« Quand je repense à ce qu’il s’est passé à Tokyo, j’en perds le sommeil », avertit d’emblée Krystsina Tsimanouskaya, qui, vêtue d’un polo et d’un short, sort d’un entraînement au sein d’un centre olympique, à une centaine de kilomètres au sud de Varsovie. « Je ne voulais tout simplement pas atterrir en prison », précise cette blonde aux grands yeux bleus, évitant de s’appesantir sur l’édition tokyoïte des Jeux olympiques (JO), en 2021, qui, en plus de la rendre célèbre, l’a un temps plongée dans la dépression.
En août 2021, le monde entier s’était intéressé à l’histoire de la sprinteuse, née en 1996 à Klimavitchy, une petite ville de l’est de la Biélorussie, privée du jour au lendemain de JO à Tokyo par le régime autoritaire d’Alexandre Loukachenko et les cadres sportifs de son pays, qui l’accusaient d’instabilité émotionnelle.
Au Japon, Mme Tsimanouskaya se savait sur la sellette. Elle venait de publier une vidéo sur Instagram où elle critiquait ses entraîneurs, qui, pour parer à des disqualifications, lui avaient intimé de courir le 4 × 400 m, une épreuve à laquelle elle ne s’était jamais essayée.
Le couperet était tombé quasi immédiatement : Krystsina Tsimanouskaya avait reçu l’ordre de faire ses valises et avait été escortée jusqu’à l’aéroport.
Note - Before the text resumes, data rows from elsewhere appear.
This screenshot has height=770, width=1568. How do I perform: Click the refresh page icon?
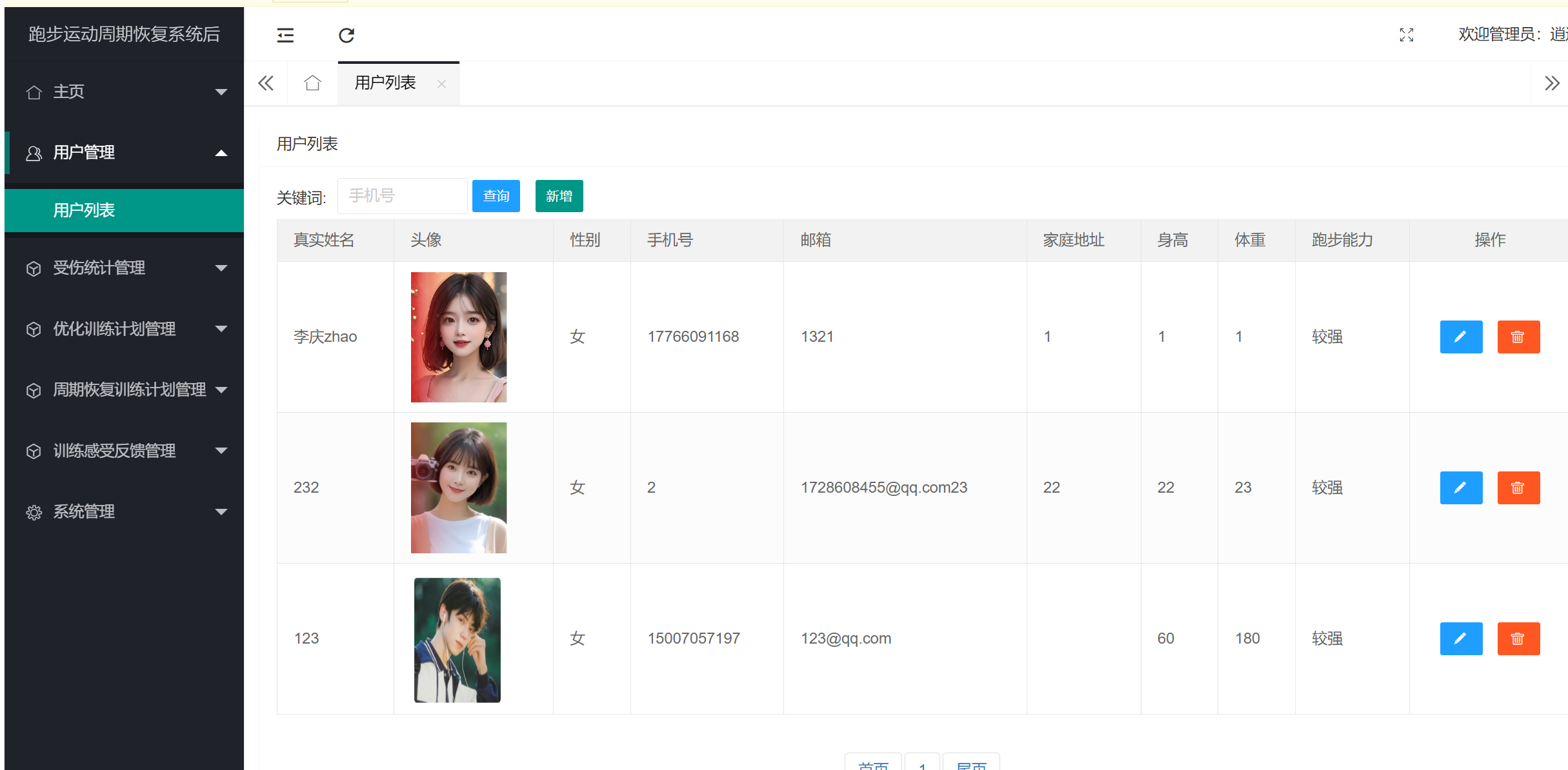click(347, 35)
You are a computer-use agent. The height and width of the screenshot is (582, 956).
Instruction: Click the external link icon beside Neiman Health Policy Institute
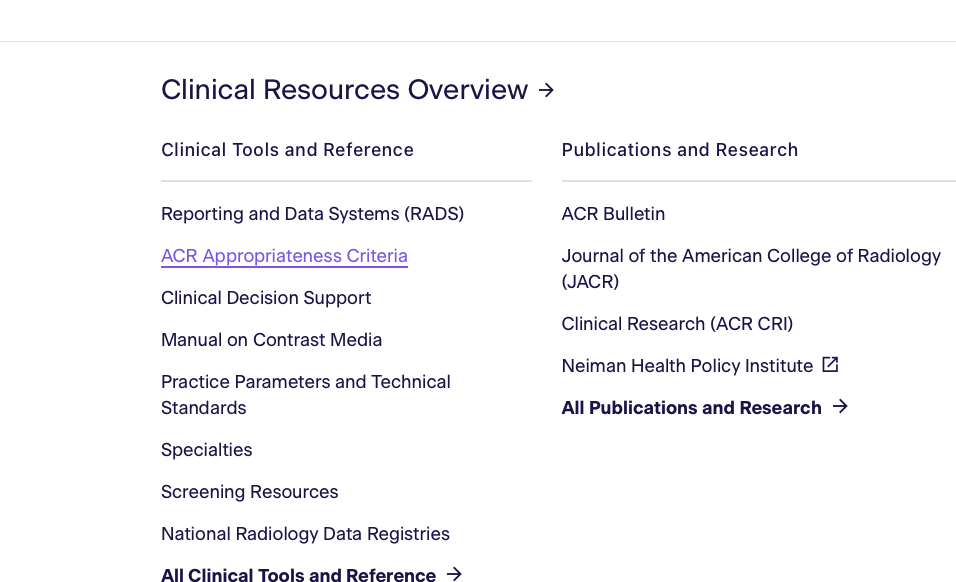pos(830,365)
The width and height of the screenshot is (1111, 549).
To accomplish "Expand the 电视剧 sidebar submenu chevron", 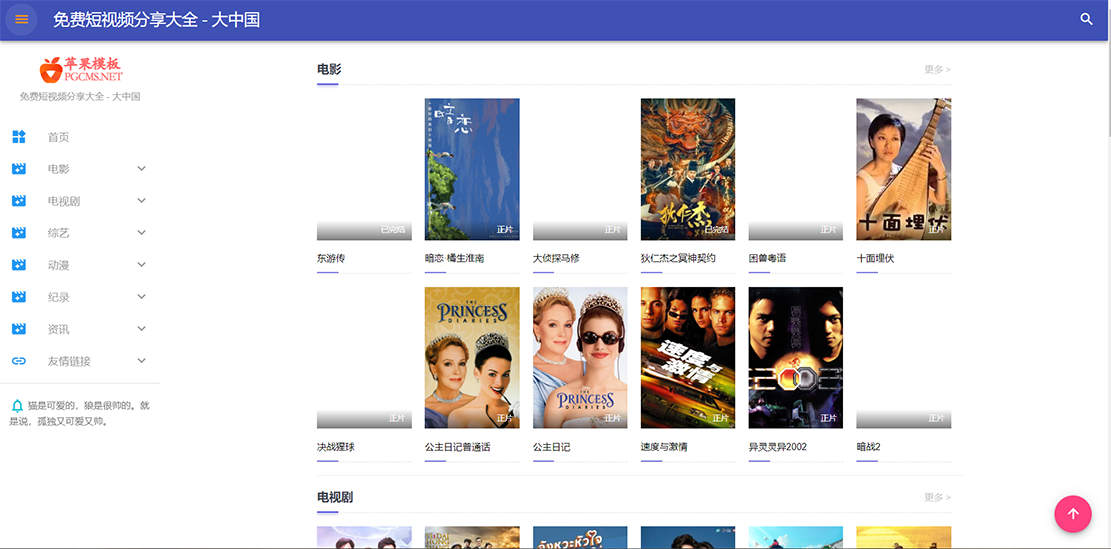I will coord(141,201).
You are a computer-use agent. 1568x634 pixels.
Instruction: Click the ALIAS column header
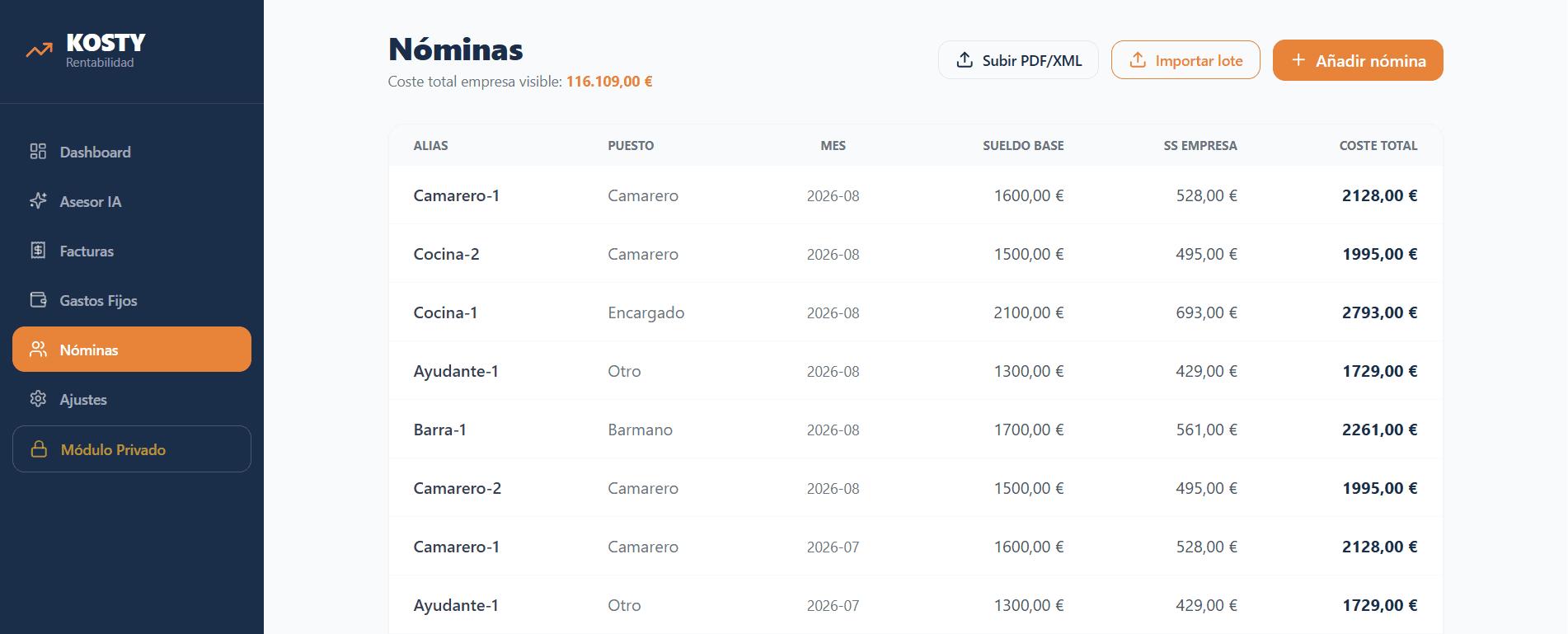pos(431,146)
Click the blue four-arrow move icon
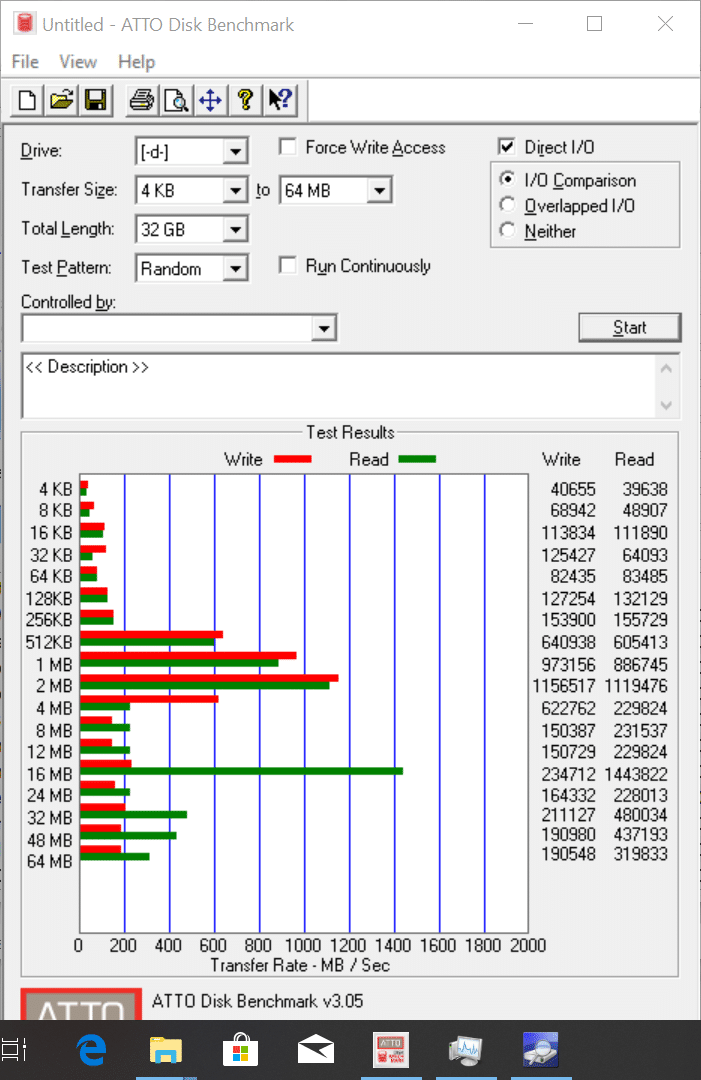 [210, 100]
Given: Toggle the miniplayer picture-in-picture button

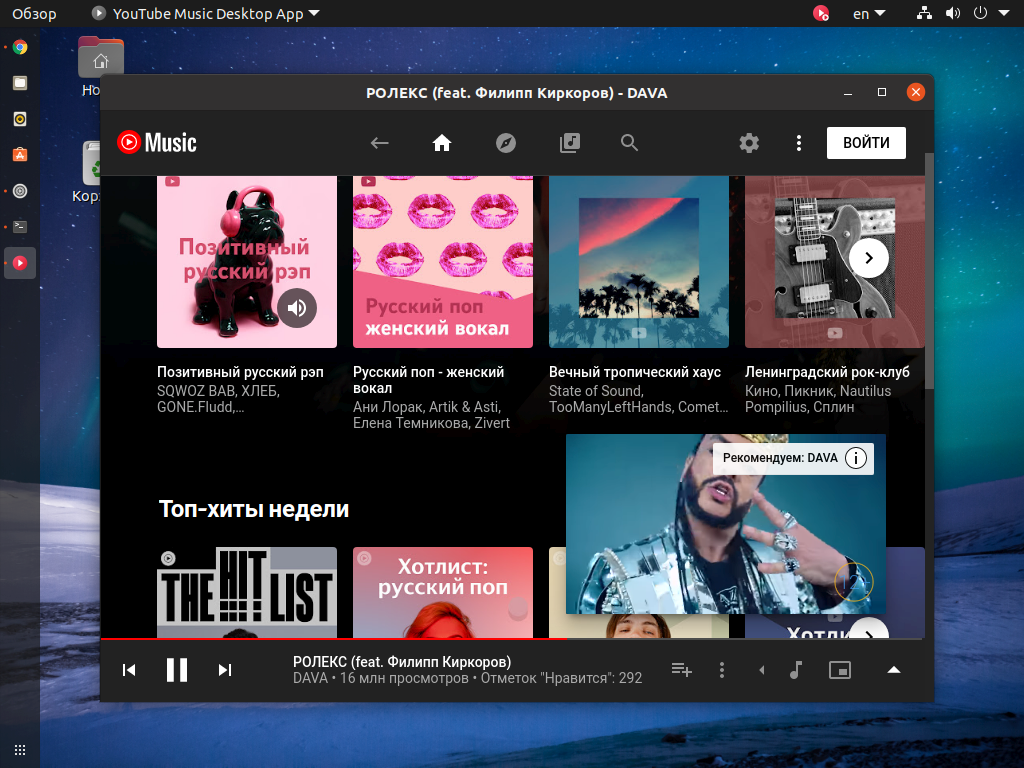Looking at the screenshot, I should tap(840, 670).
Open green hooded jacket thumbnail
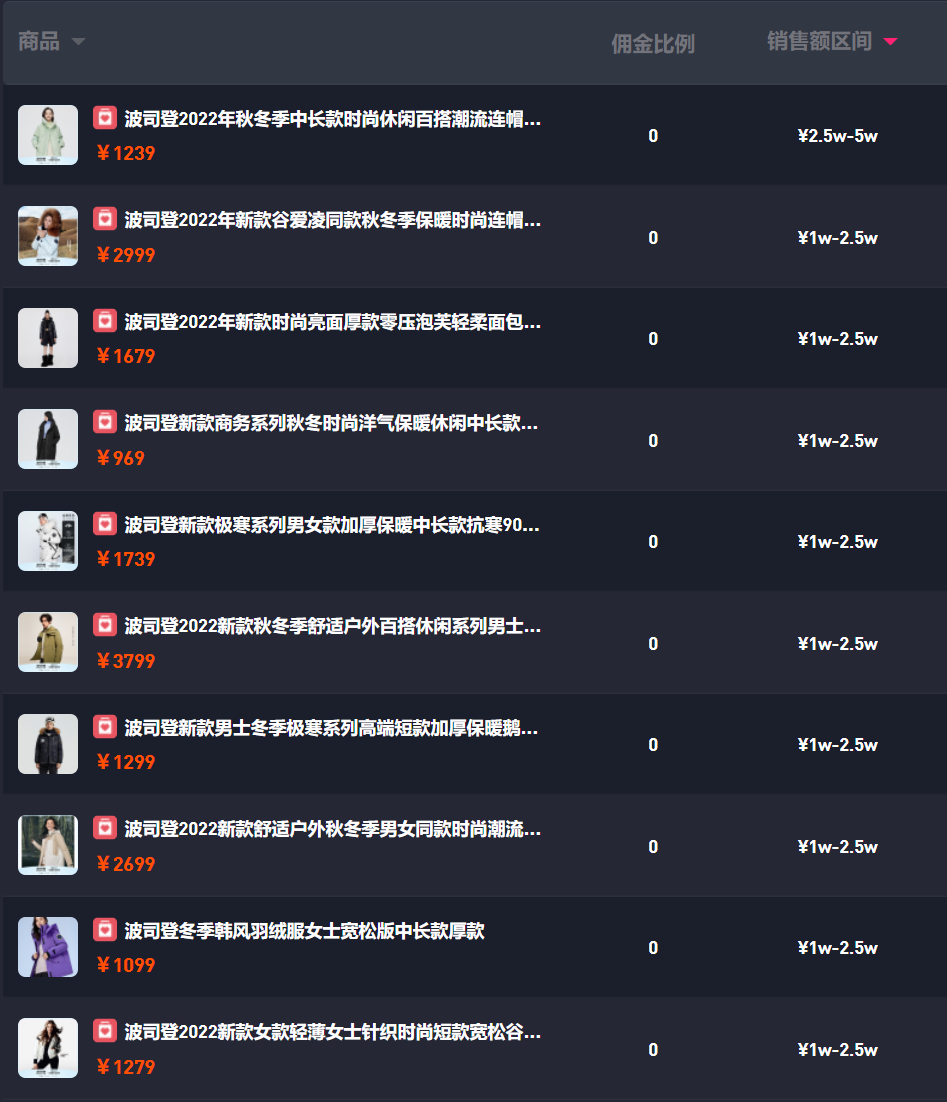Viewport: 947px width, 1102px height. point(48,135)
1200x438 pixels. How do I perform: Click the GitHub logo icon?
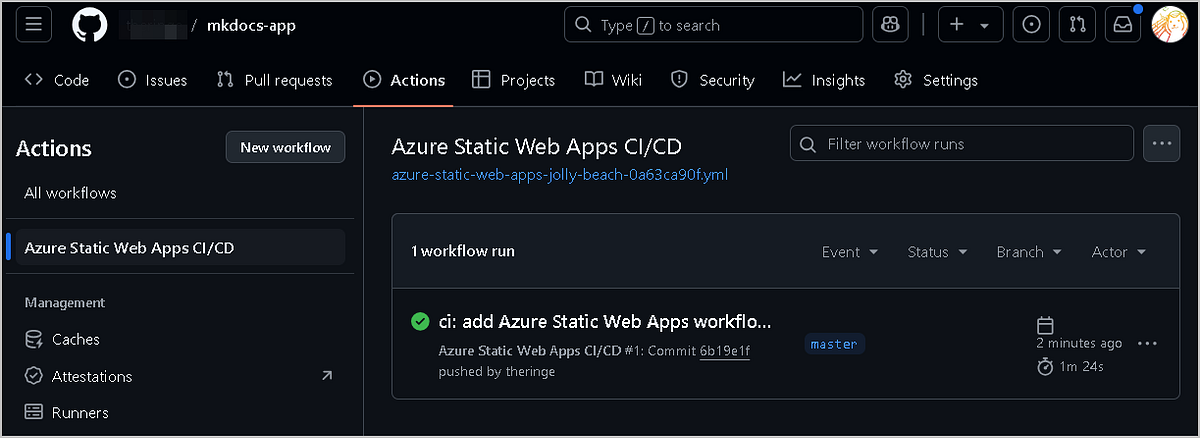coord(89,25)
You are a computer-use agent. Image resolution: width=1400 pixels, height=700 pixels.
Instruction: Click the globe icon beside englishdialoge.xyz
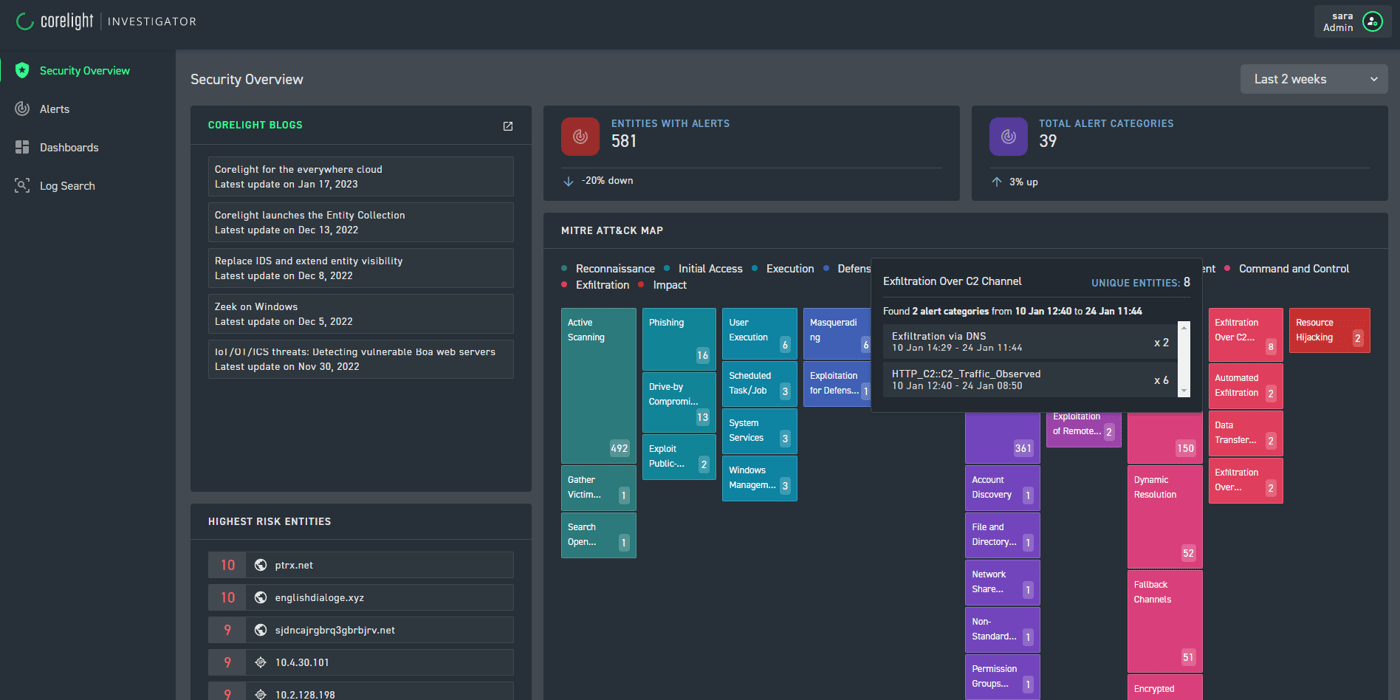259,598
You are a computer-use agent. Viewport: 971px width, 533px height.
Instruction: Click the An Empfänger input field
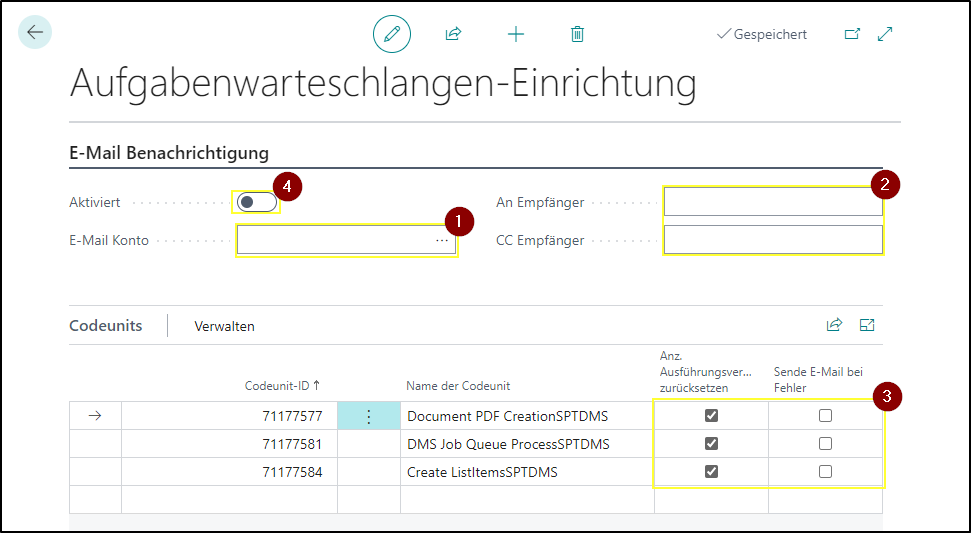coord(773,202)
Alors qu’un avion l’attendait pour la rapatrier de force à Minsk, la capitale biélorusse, elle avait abordé les policiers japonais, évoquant une « pression » pour la faire monter à bord et un risque de représailles en cas de retour dans son pays.
Après une saga diplomatique, l’athlète avait obtenu un visa humanitaire pour la Pologne, où elle avait fini par poser le pied et obtenir la nationalité, en août 2022. La fédération internationale d’athlétisme, la World Athletics, l’ayant autorisée à rejoindre l’équipe polonaise, après une carence exceptionnellement raccourcie à deux ans, c’est l’aigle de la Pologne que la jeune femme arborera à Paris, où elle prendra part aux premiers « vrais » JO de sa vie. Aujourd’hui, son excellent polonais ne saurait complètement dissimuler une pointe d’accent russe.
« Nos réseaux sociaux étaient scrutés »
En août 2020, Krystsina Tsimanouskaya avait fait partie de ces millions de Biélorusses qui avaient cru au changement, à l’heure de glisser leur bulletin dans les urnes opaques du régime. Remportée, de manière frauduleuse, par un président en exercice depuis vingt-six ans, face à l’égérie de l’opposition, Svetlana Tikhanovskaïa, cette élection présidentielle avait donné naissance à une contestation d’ampleur inédite au sein de cette ancienne république soviétique.